In-Space Manufacturing Project (prior to FY15: Additive Manufacturing Technology Development) (ISM)

Completed Technology Project

Project Description

3D Printing in Space Test on the International Space Station (ISS)

The In-Space Manufacturing (ISM) project is responsible for developing the manufacturing capabilities that will provide on-demand, sustainable operations during NASA Exploration Missions (in-transit and on-surface). This includes testing & advancing the desired technologies, as well as establishing the required skills & processes for the processes (such as certification and characterization) that will enable the technologies to become institutionalized.

The key capabilities being developed in ISM to support this “make it, don’t take it” approach include developing a 3D printing Fabrication Laboratory (‘FabLab’) that can manufacture parts in space using multiple materials, as well as the ability to embed printed electronics, in-space recycling of printed parts and other materials such as packaging in order to reduce mass and waste, and manufacturing structures externally in space.  In 2015, the ISM project made history by sending the first 3D printer to ISS and manufacturing the first parts ever in space.

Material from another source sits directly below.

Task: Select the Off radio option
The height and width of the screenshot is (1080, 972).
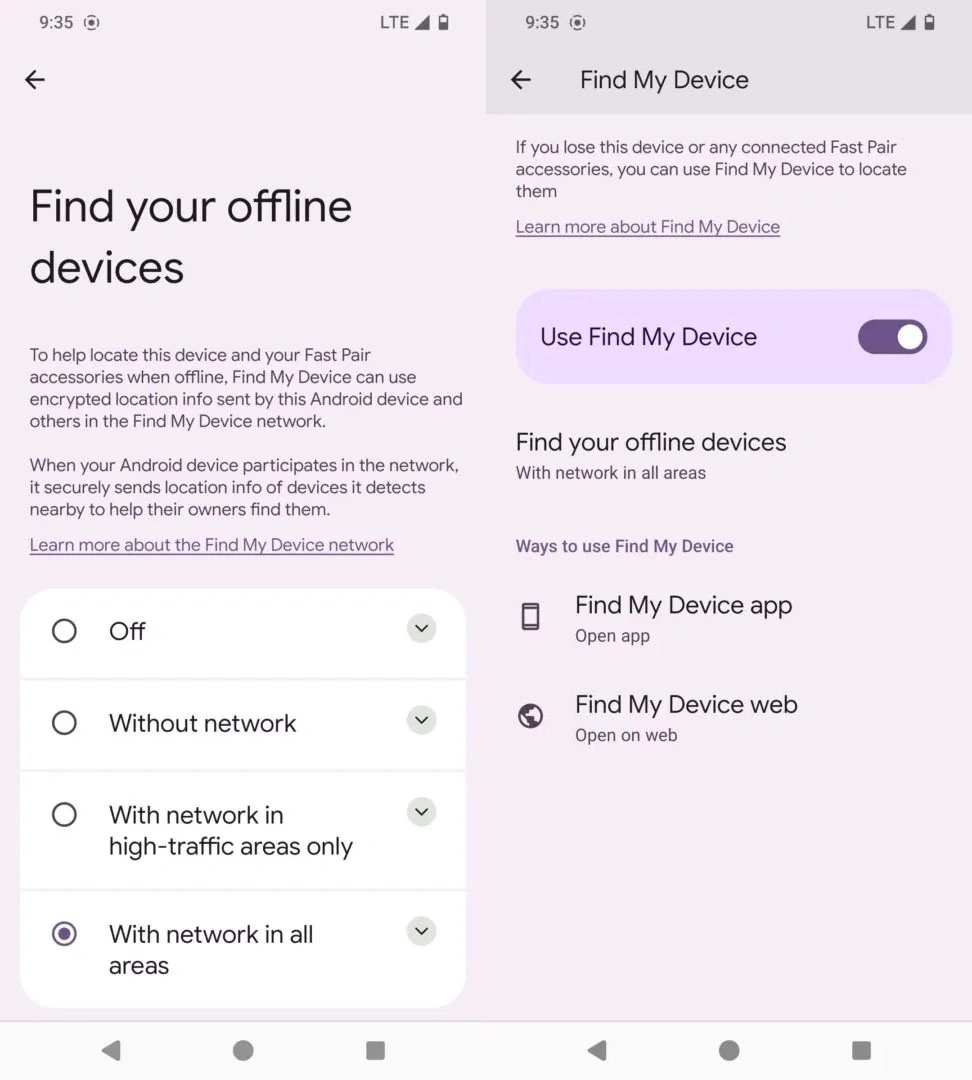Action: coord(64,631)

This was a critical first step in demonstrating additive manufacturing in microgravity.

Note: Prior to FY15, this project was named the Additive Manufacturing Technology Development project.

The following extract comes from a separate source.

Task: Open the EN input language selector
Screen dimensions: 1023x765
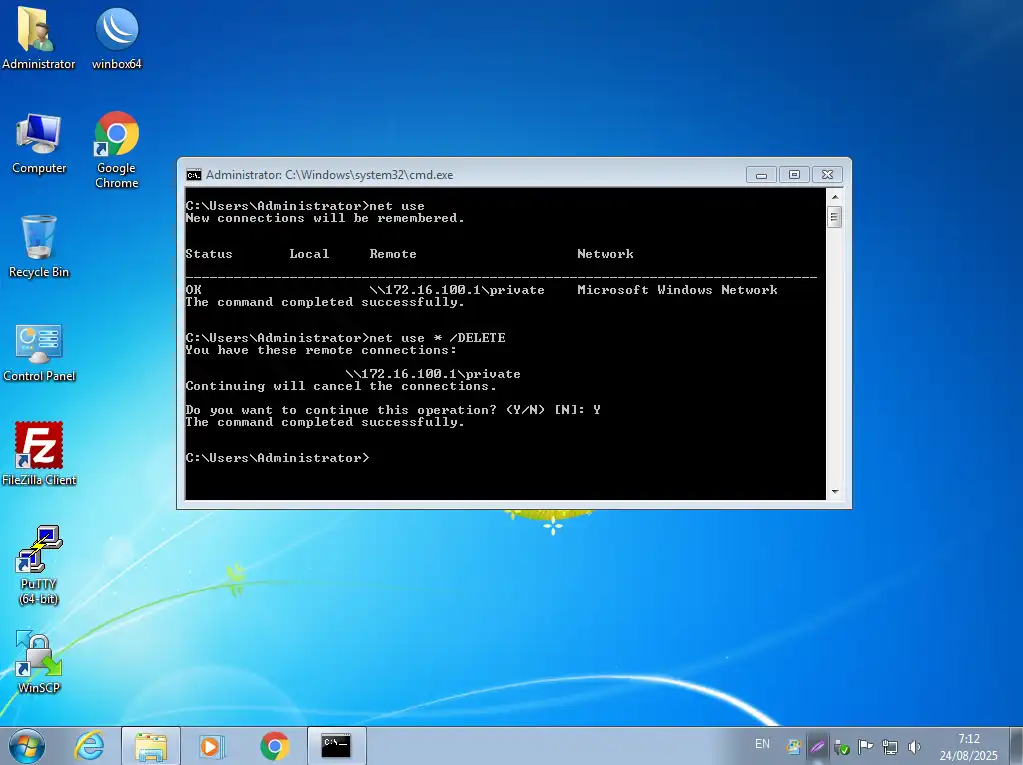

Long-term mission objectives require a dramatic paradigm shift in the design and development of space architectures.  An analysis of the Problem Reporting and Corrective Action System for failures on the ISS revealed that 88% of those failures could have been remedied and hardware put quickly back into operation with on-board fabrication and repair technologies.   ISM offers an elegant solution for sustainability and affordability by identifying and developing on-demand processes, such as additive manufacturing, to address the in-space construction, repair, and maintenance of vehicles, critical systems, habitats, and uncrewed spacecraft for long-duration missions (both in-transit and on-surface).  These capabilities, along with the optimum use of recycled and in situ materials, provide meaningful mission cost savings due to reducing launch mass, as well as significant risk reduction due to decreasing dependence on spares and/or over-designing systems for reliability.  Objectives will be met through the demonstration of periodic, evolving technology demonstrations in space environments.

To truly develop the capabilities needed for the first long-duration exploration missions, ISM is generating the requirements for an integrated multi-material Fabrication Laboratory (‘Fab Lab’) that will be capable of manufacturing multi-material parts with embedded electronics, autonomous operations, inspection capability, and optimized performance for volume, accuracy, repeatability, etc.  The first generation Fab Lab will be a rack facility on the ISS competed via a Broad Agency Announcement (BAA) in 2017.  Near-term objectives that inform the requirement development include continued operations of the 3D Printer Tech Demo (Small Business Innovation and Research (SBIR)) onboard the ISS, use of a commercial Additive Manufacturing Facility (AMF) printer (also SBIR and CASIS) scheduled to be delivered to the ISS in FY16, and the characterization of ground and space-printed parts to determine microgravity effects, if any.  Other FY16 work includes the development of an in-space recycler demonstration for the ISS in FY17 (via SBIR) and multiple SBIRs to identify and evaluate common-use materials that can initially serve as packaging and stowage materials, then be recycled into raw feedstock for the additive manufacturing of new parts.

These new 3-D printing technologies will provide the capability to produce hardware on-demand, directly lowering costs and decreasing risk by having the exact part or tool needed in the time it takes to print. This capability will also provide the much-needed solution to the cost, volume, and up-mass constraints that prohibit launching everything needed for long-duration or long-distance missions from Earth, including spare parts and replacement systems. This project is the first step towards realizing a “machine shop” in space, which is a critical enabling component of any deep space exploration mission.